To be done: Echo the portion of the listing that begins with the line containing "The image size" and ends with the line containing "The width and", including both of those lines.

Given entries:
<<<<

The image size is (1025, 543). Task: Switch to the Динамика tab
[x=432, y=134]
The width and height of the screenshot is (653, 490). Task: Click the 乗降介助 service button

>>>>
<<<<

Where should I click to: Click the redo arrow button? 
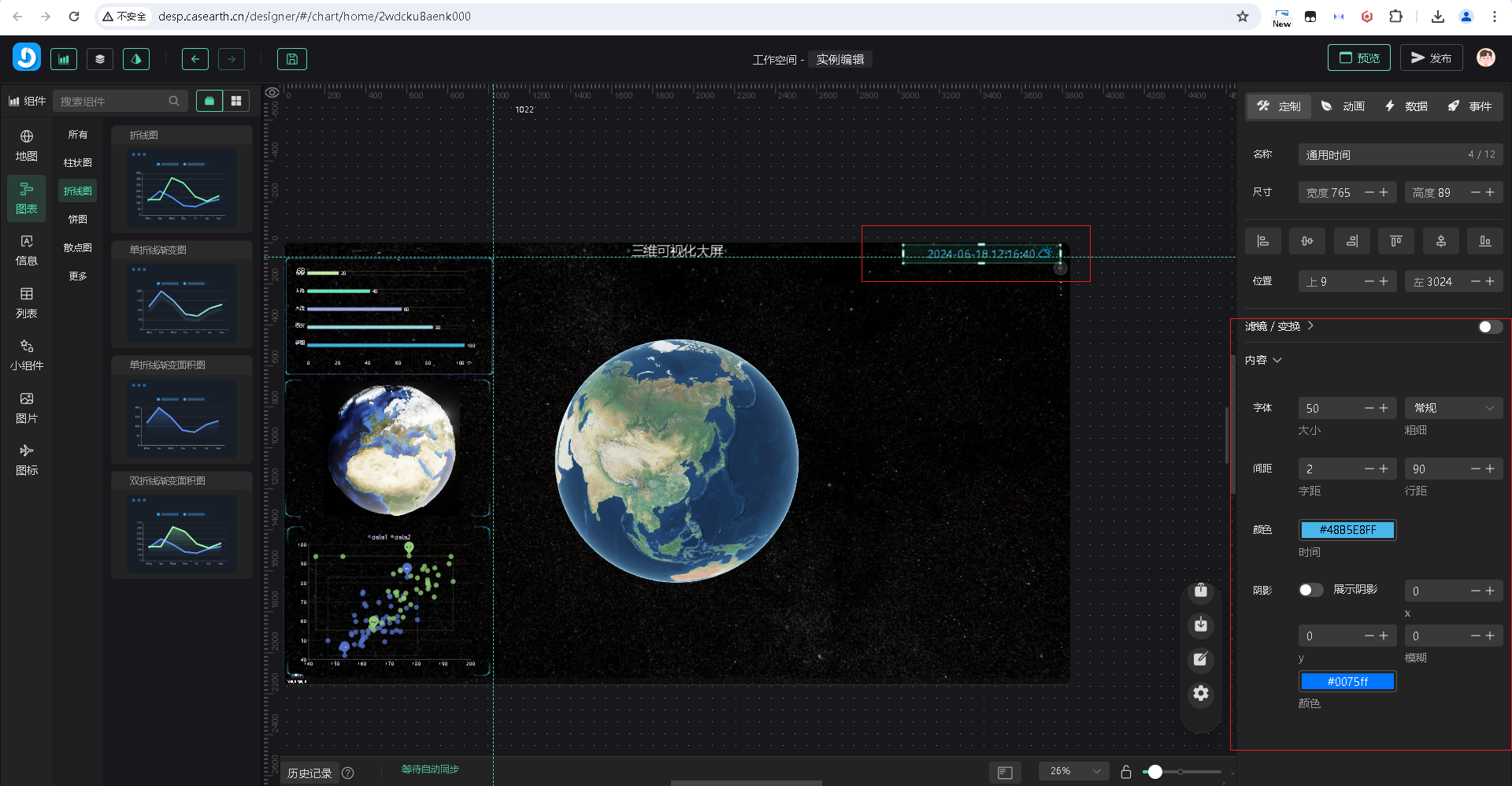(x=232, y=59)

>>>>

Solved problem:
The image size is (1025, 543). Task: Switch to the Динамика tab
[x=432, y=134]
The width and height of the screenshot is (653, 490). Task: Click the 乗降介助 service button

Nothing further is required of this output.